Jak mpi rodzice mowia ,,bo tak" albo ,,bo ja tak powiedziałem/am" to wku*wiam sie do potęgi. Grzeznie mowie: ,,No powiedz dlaczego bo to nie jest żaden powód" potem slysze to samo tylko jeszcze z dodatkiem gówniarzu. Mowie ze: ,,Czlyli brak ci jakiegokolwiek argumentu a ja mam swoich 5" I zawsze sie kończy tym ze mam szlaban za pyskowanie.

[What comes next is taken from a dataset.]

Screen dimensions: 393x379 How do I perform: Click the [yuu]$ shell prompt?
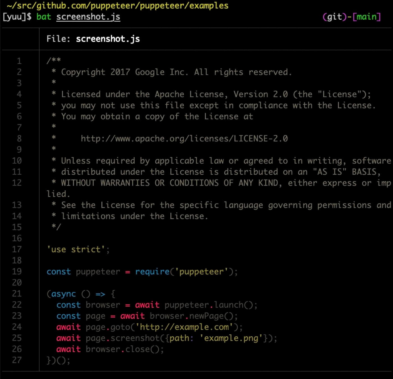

KU*WA MAĆ! Jeśli jakiś dorosły to czyta to weź sie ku*wa człowieku zastanów nad tym! Ch*j ze jesteś starszy od swojego dziecka jeśli noe masz argumentów to NIE MASZ RACJI!!! BARDZO CZĘSTO MOŻE BYĆ TAK ŻE MŁODSZA OSOBA A NAWET DZOECKO MOŻE MOEĆ RACJĘ! A nawet czegoś nauczyć starszego od siebie.
Wiek ro tylko liczba i k niczym nie swiadczy. Prawdziwy wiek to rozwój intelektualny. Jeden 15 latek bedzie dziecinnym idiotą nic nie wiedzacym o swiecie a inny bedzie oczytany inteligentny jak przecietny 25 latek. Moze nie na kazdy temat ale może własnie w tej kwesti ktorej sie z nim klocisz i brak ci argumentu.
Juz najbardziej mnie wyprowadza z rownowagi kiedy w prosty sposob moge wytłumaczyć i udowodnic swoja racje, wystatczy ze np. odpale internet i polaze tam najprostrzy dowód ku mojej racji. A co zrobią dorośli? To: ,,NIC mi nie będziesz udowadniał gówniarzu. I nie pyskuj!" Boją sie ze dziecko olaze sie od nich mądrzejsze. I ch*j z tym ze 10 razy im to tłumaczylem i udowadnialem. Nie przegadasz bo to są moi rodzice i ,,RODZIC ZAWSZE MA RACJE"
No ja tego nie pojmuje! Jak ja sie z kims kłócę i obie strony maja swoje argumenty i nie mozemy sie dogadac to jedna strona pokazuje drogiej swoje dowody np. w necie jakis artykół. Nie ma czegos takiego ze "nic mi nie bedziesz pokazywal ja mam 1000050%niepodważalną racje i boje sie ze ty ja masz a nie ja wiec mi nic nie pokazuj bo to na pewno kłamstwo"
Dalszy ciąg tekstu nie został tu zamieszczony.